Today’s column was not difficult to plan. We knew long in advance that 19 June would be the day on which the incoming government would outline its legislative programme and begin Brexit negotiations in Brussels.
By the middle of last week, though, all the old certainties had gone. There would still be a Queen’s Speech this week but it seemed that the Conservatives would have to jettison some of their manifesto commitments. And the UK would still leave the EU, though it now looked as if our relationship with Europe might end up being much closer than the prime minister had intended.
Ahead of the formal announcement, we could only speculate on whether the Ministry of Justice would bring back a major bill that had lapsed when the election was called. That was the Prisons and Courts Bill, which would lay down a new statutory purpose for prisons. It would also pave the way for online courts, both criminal and civil.
The bill was seen as largely uncontroversial – except for part 5, which would greatly reduce the damages payable to people who have suffered whiplash injuries in road traffic accidents. So there seems a good chance that it will be reintroduced much as before. The government could usefully start its bill in the House of Lords, where peers sometimes find themselves at a loose end in the early stages of a new parliament.

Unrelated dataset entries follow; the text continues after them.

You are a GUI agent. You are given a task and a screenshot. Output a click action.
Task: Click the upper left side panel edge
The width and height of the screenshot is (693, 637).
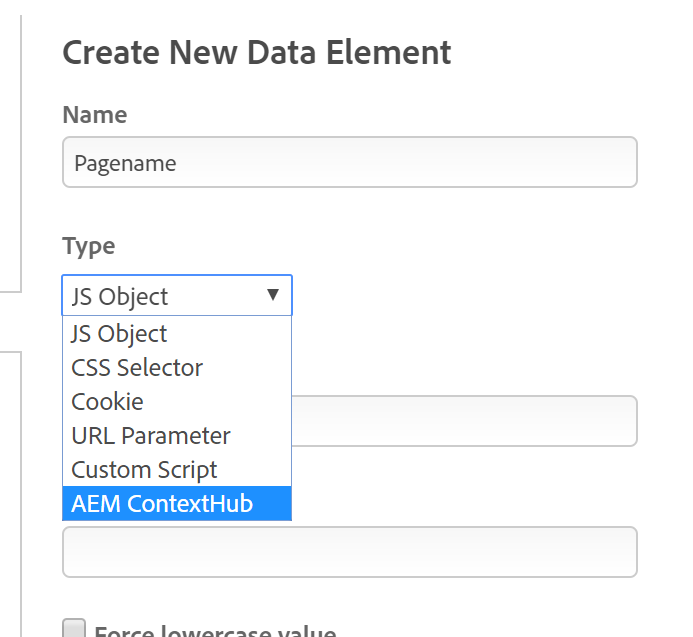click(21, 150)
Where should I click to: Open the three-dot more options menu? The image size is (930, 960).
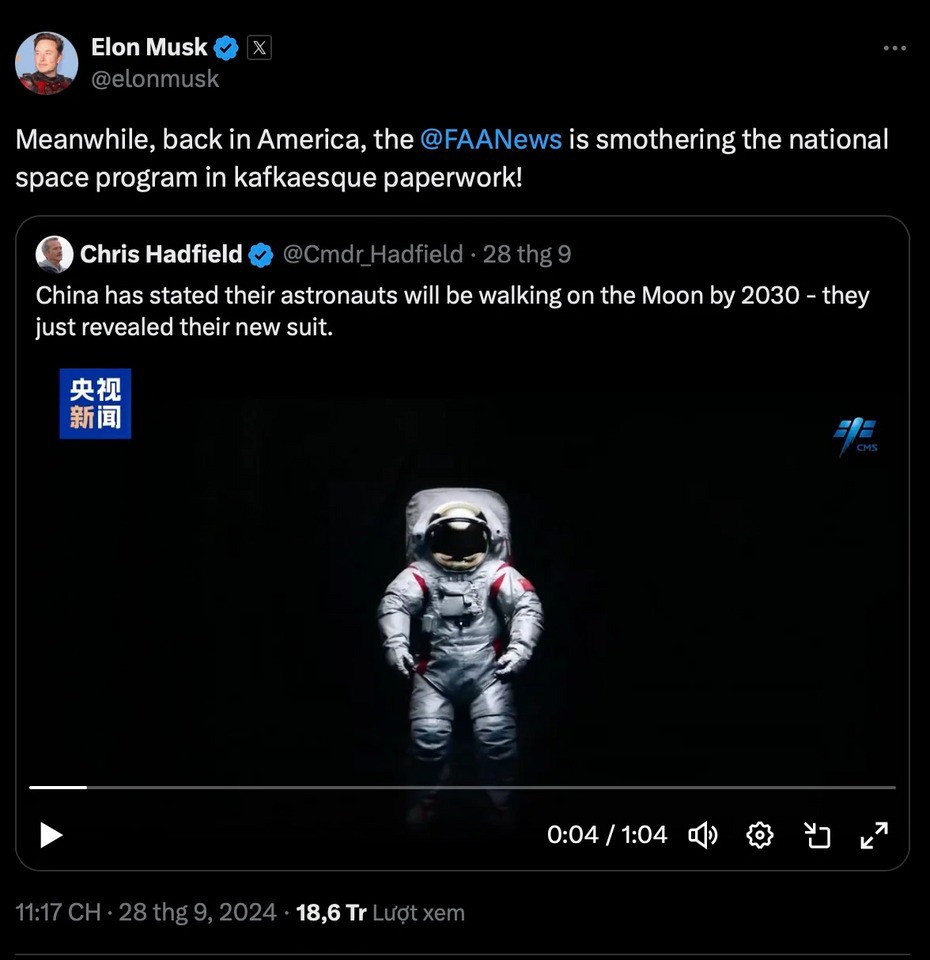[895, 48]
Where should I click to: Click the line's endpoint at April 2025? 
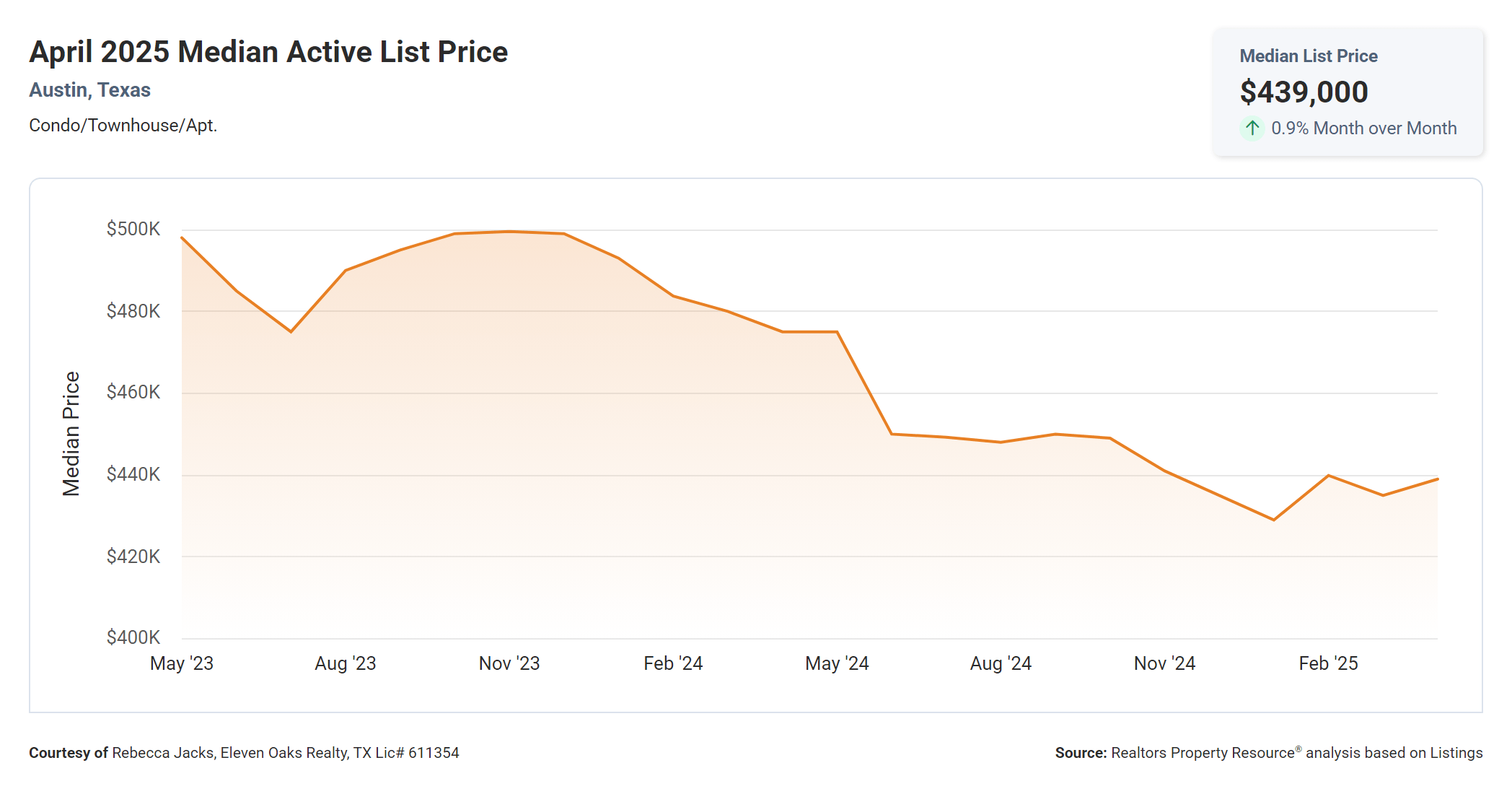[1437, 479]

That would allow MPs to concentrate on the Great Repeal Bill, which we are expecting the government to introduce very soon. It will be the most important bill to come before parliament since the European Communities Act 1972, the act it will repeal.
The Great Repeal Bill will also convert all EU law – as it stands on Brexit day – into UK law. That includes directly applicable EU regulations. It includes UK laws introduced to implement EU directives. It includes EU treaty rights such as equal pay. And it includes EU court case law.

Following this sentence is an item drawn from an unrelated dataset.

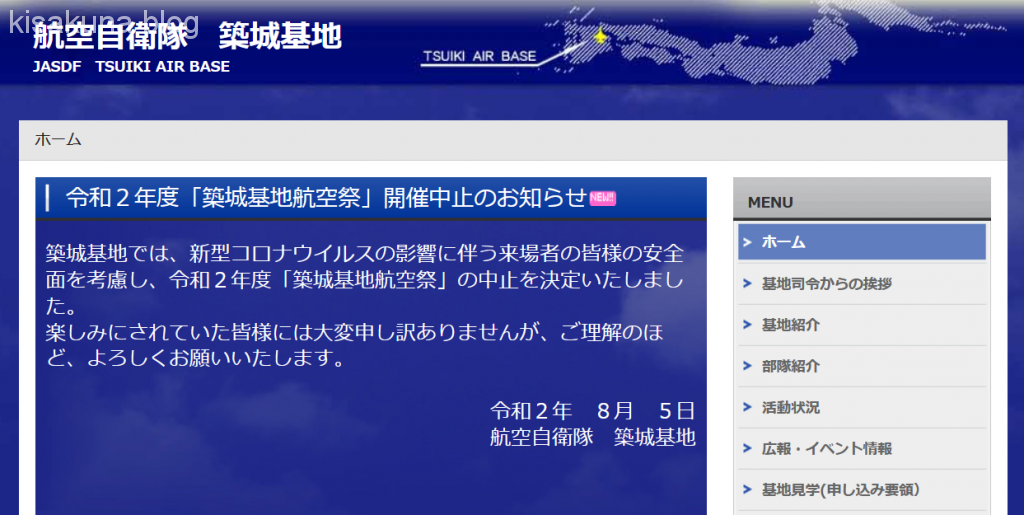Click the 航空自衛隊 築城基地 site title
Screen dimensions: 1024x515
187,37
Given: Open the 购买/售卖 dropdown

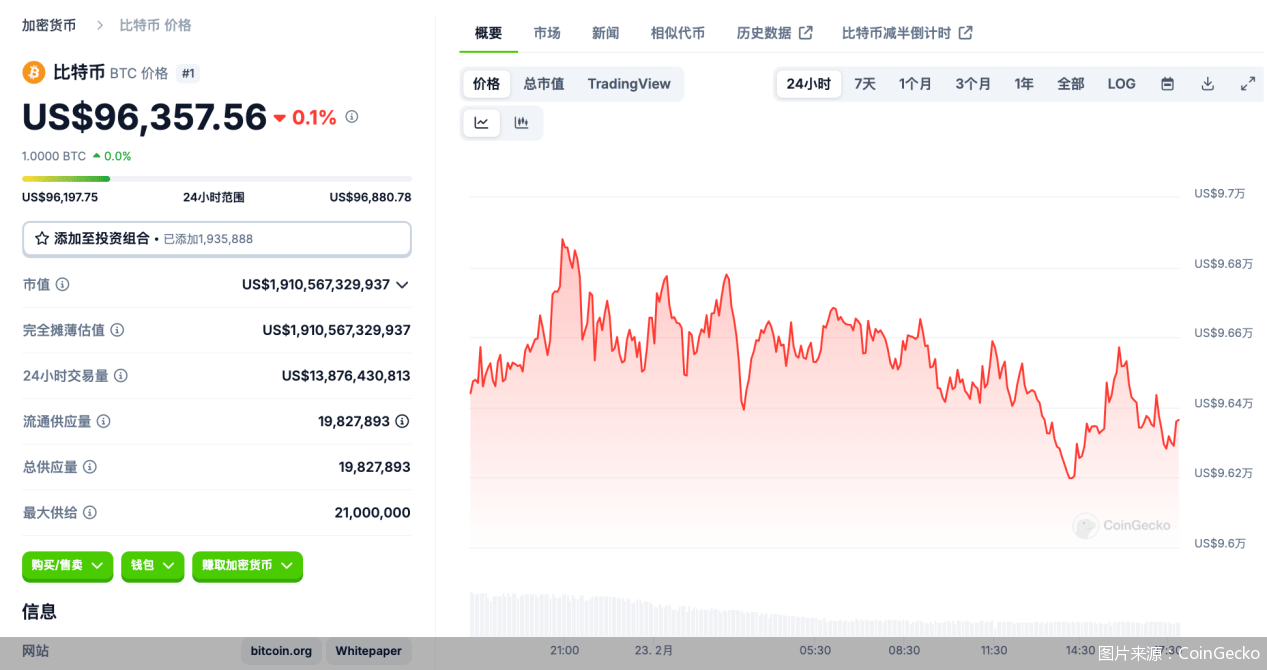Looking at the screenshot, I should (67, 567).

The repeal bill will allow the statute book to be ‘corrected’ by an estimated 800 to 1,000 statutory instruments. But, said the government, it ‘will not aim to make major changes to policy or establish new legal frameworks in the UK beyond those which are necessary to ensure the law continues to function properly from day one’.
Those changes will be made instead through separate bills, dealing with issues such as customs and immigration. These later bills – perhaps as many as 15 – will be contingent on this one.

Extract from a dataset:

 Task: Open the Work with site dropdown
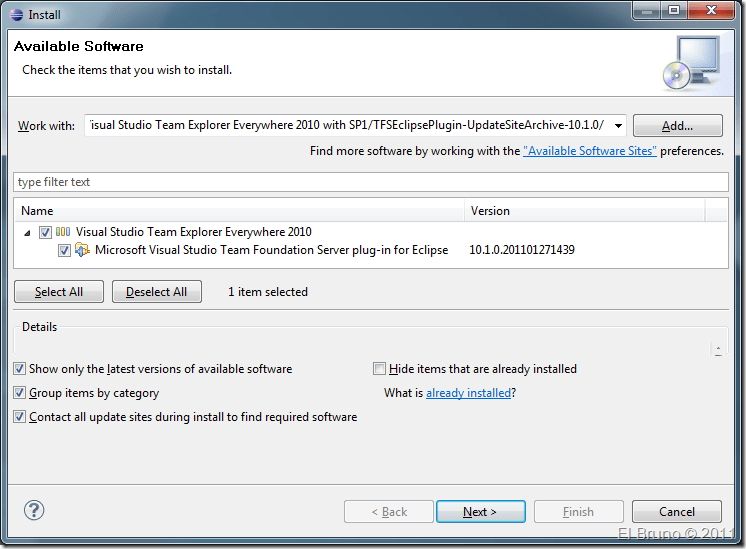click(x=618, y=126)
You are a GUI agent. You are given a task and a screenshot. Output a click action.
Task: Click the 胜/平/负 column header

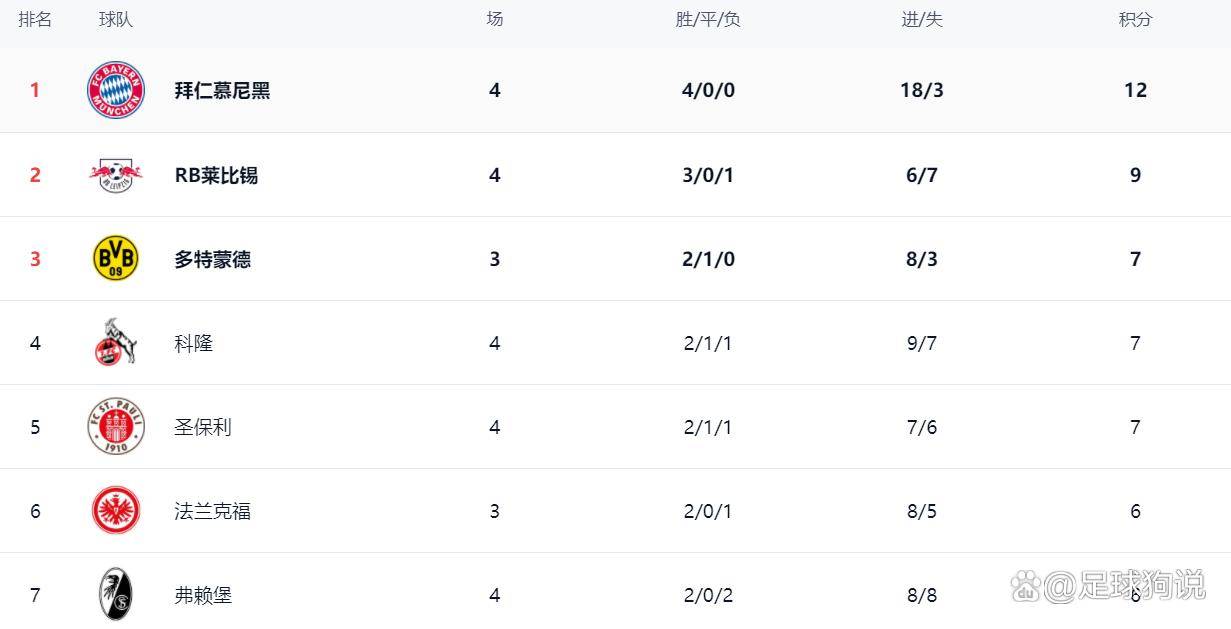pyautogui.click(x=708, y=19)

Logically, the repeal bill needs to be in place before EU-derived law can be amended. ‘Unless and until domestic law is changed by legislators in the UK,’ the government said in a white paper it published in March, ‘legal rights and obligations in the UK should where possible be the same after we have left the EU as they were immediately before we left.’
Although the government wants its repeal bill enacted in good time, it will not take effect until the moment we leave the EU – currently scheduled for 11pm UK time on Friday 29 March 2019. That deadline – midnight Brussels time – is specified in ‘negotiating directives’ published by the European Commission last month. The commission’s aim is to reach agreement on what it regards as the Brexit priorities before negotiating the UK’s ‘disentanglement’ from its EU obligations.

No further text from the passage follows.